Taking supplements while breastfeeding boosts vitamin D status of baby too: Study

By Gary Scattergood contact

- Last updated on GMT

There was a significant and clinically meaningful increase in vitamin D levels in the blood of infants whose mothers took the highest dose. ©iStock
There was a significant and clinically meaningful increase in vitamin D levels in the blood of infants whose mothers took the highest dose. ©iStock

Related tags: Breastfeeding, Vitamin d, Infant

New research has found that giving breastfeeding mothers monthly high-dose vitamin D supplements may help improve their babies’ vitamin D status.

Vitamin D is essential for calcium and bone metabolism and is mainly obtained from exposure to sunlight, with only low levels found in food and breast milk.

Risk factors for infant vitamin D deficiency — which can lead to the bone disorder rickets — include being exclusively breastfed, the research states.

Study co-author Dr Ben Wheeler, from the University of Otago, says many countries recommend giving babies daily vitamin D supplements during breastfeeding, but this advice is often not followed.

“We wanted to see if having mothers take a monthly, high-dose supplement could offer another way to help infants get sufficient levels of the vitamin,” ​Dr Wheeler says.

In a randomised controlled trial, 90 pregnant women who indicated that they intended to exclusively breastfeed for six months were divided into two supplementation groups and a placebo group.

Four weeks after birth, mothers in one supplementation group were given a 1.25mg dose each month for four months while women in the other group took a 2.5mg dose.

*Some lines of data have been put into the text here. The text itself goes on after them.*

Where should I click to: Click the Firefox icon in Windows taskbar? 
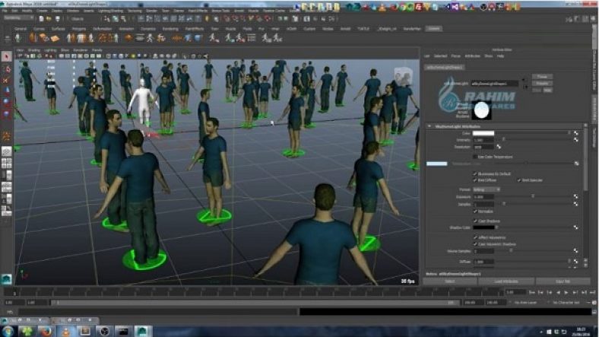44,331
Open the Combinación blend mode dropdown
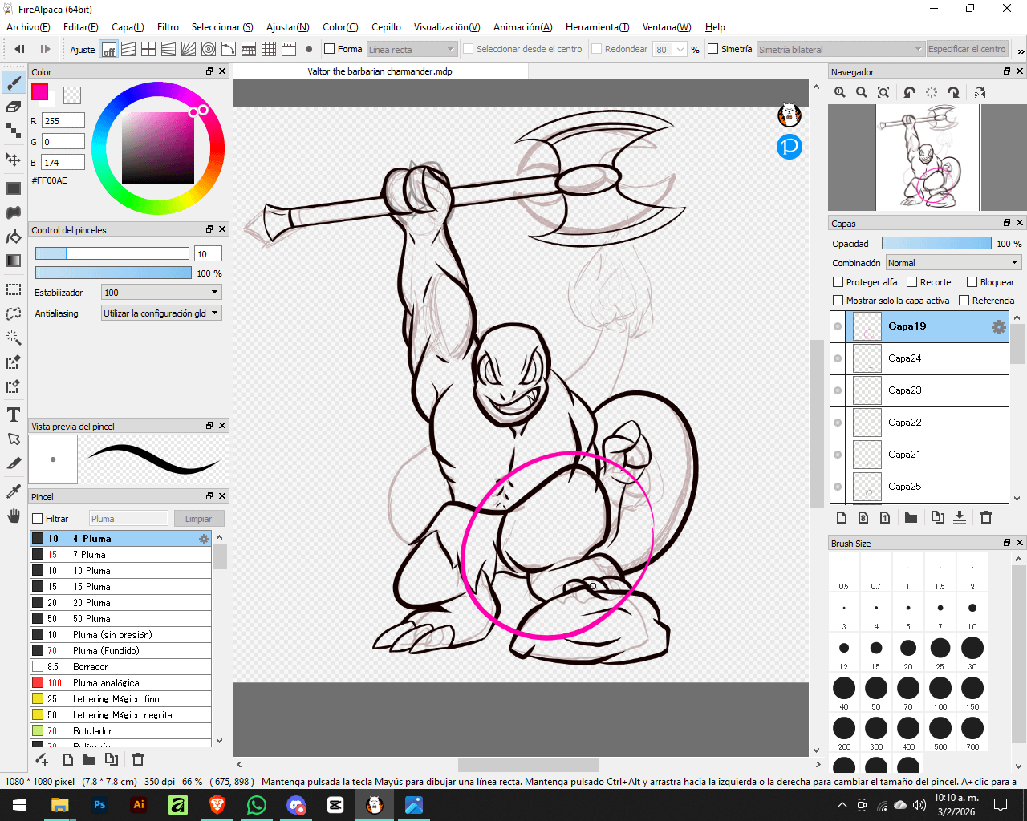 [x=952, y=263]
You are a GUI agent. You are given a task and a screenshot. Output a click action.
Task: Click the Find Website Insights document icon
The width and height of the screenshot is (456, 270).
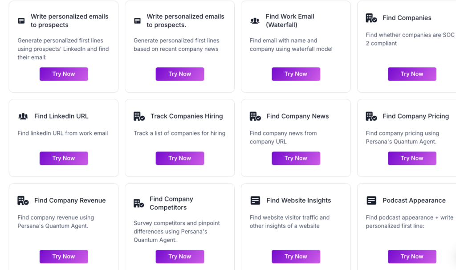pyautogui.click(x=255, y=200)
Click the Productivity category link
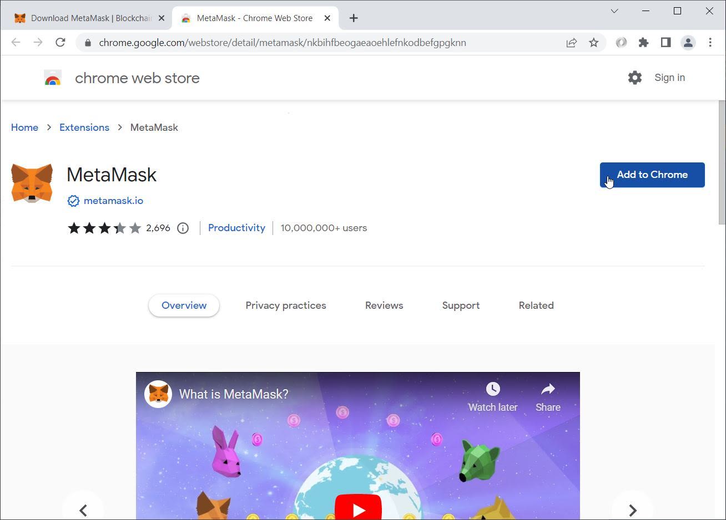 click(236, 228)
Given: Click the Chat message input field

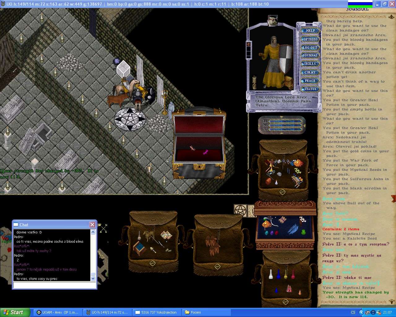Looking at the screenshot, I should tap(54, 285).
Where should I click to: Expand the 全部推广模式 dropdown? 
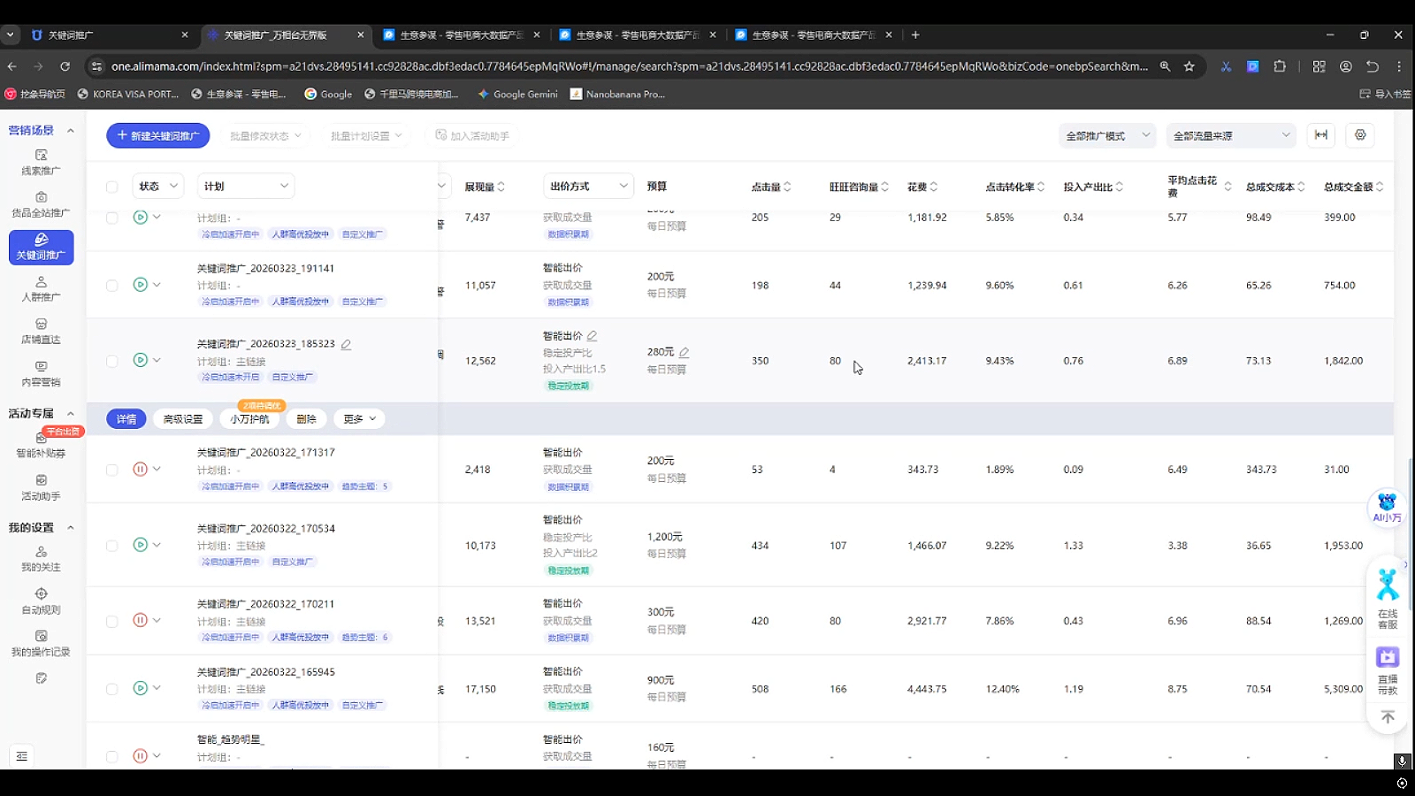tap(1107, 135)
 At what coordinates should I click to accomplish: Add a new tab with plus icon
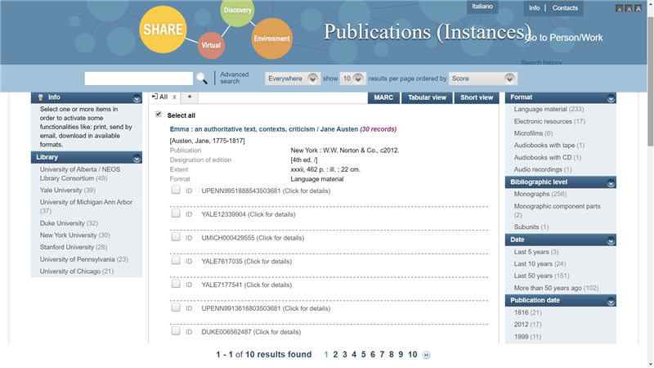click(189, 97)
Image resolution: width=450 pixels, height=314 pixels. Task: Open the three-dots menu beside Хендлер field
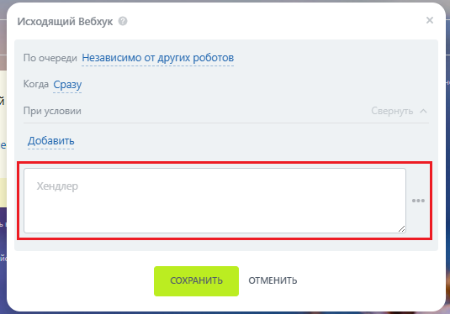pyautogui.click(x=418, y=201)
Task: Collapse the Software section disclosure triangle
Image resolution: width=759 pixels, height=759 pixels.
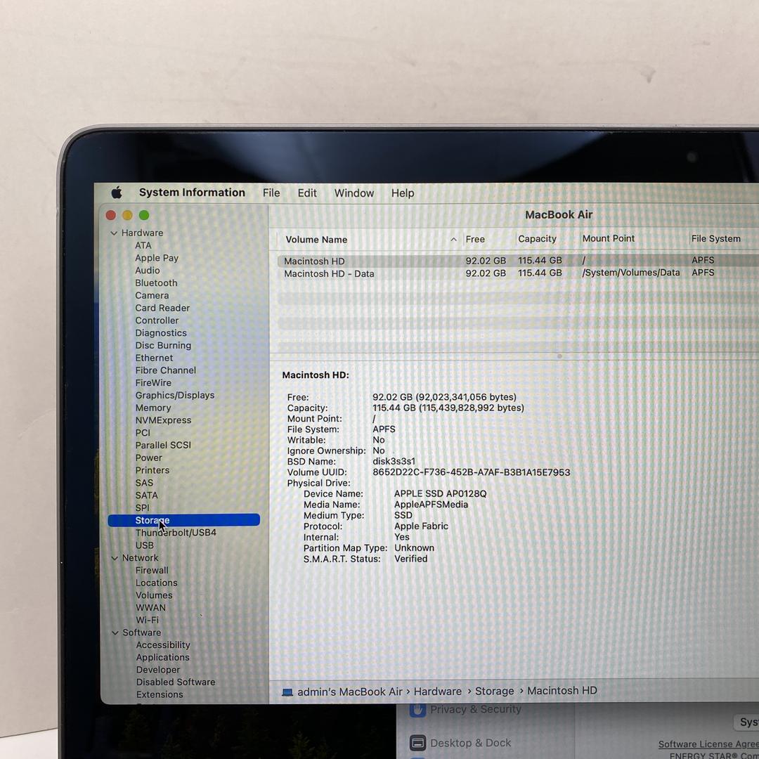Action: (x=115, y=633)
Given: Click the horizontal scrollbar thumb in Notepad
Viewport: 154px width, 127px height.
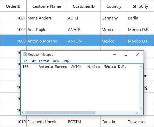Looking at the screenshot, I should pos(60,113).
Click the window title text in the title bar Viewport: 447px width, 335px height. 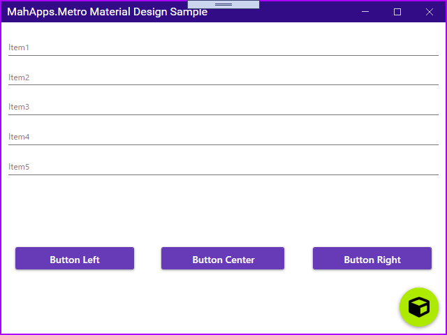point(107,12)
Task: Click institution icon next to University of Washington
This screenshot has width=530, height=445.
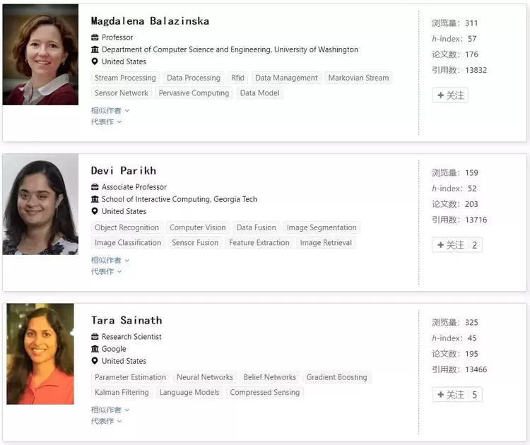Action: [95, 49]

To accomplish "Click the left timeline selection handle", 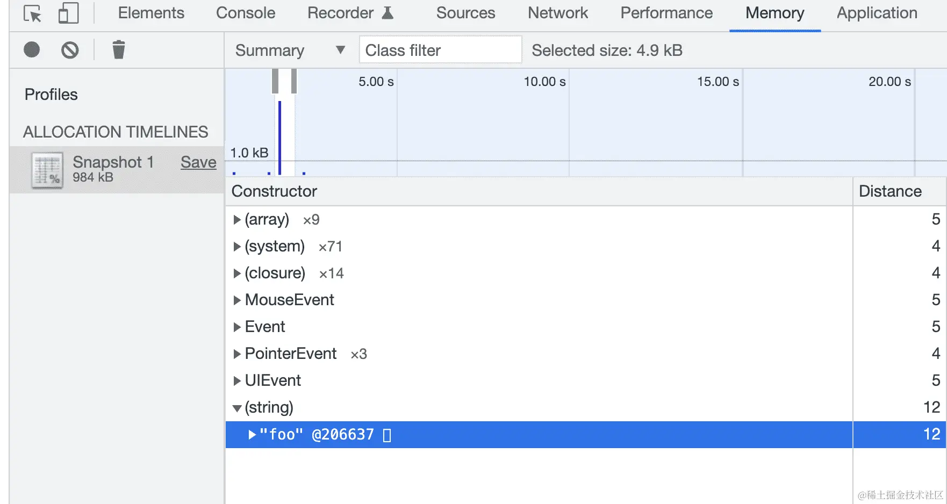I will (275, 81).
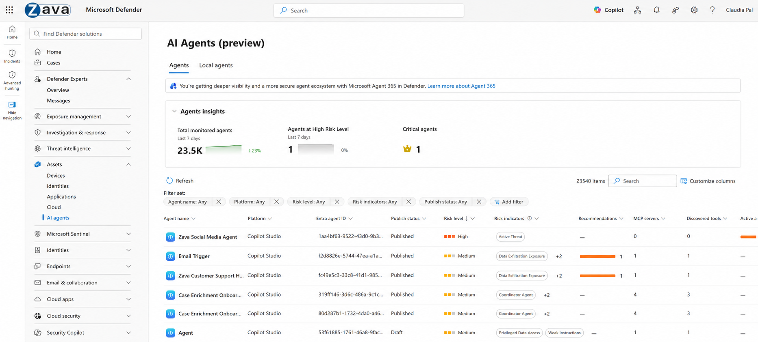
Task: Open the Copilot icon in header
Action: click(597, 10)
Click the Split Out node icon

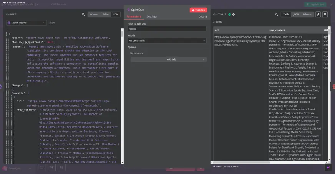pyautogui.click(x=129, y=10)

The babies’ vitamin D levels were measured from their cord blood or blood tests at the beginning of the trial and then assessed again at its end.

The researchers then adjusted for which season the babies were born in, their skin colour and whether they had been fed supplemented infant formula.

Deficiency protection

Compared to the placebo group, they found a significant and clinically meaningful increase in vitamin D levels in the blood of infants whose mothers took the highest dose.

“At this dose, the improvement in vitamin D status appears to offer some protection against moderate to severe deficiency in infants, as only one of the babies in the 2.5mg group showed serious deficiency compared to six in the placebo group,”​ Dr Wheeler says.

Dr Wheeler adds that there is growing concern internationally that the number of children suffering from vitamin D deficiency is increasing.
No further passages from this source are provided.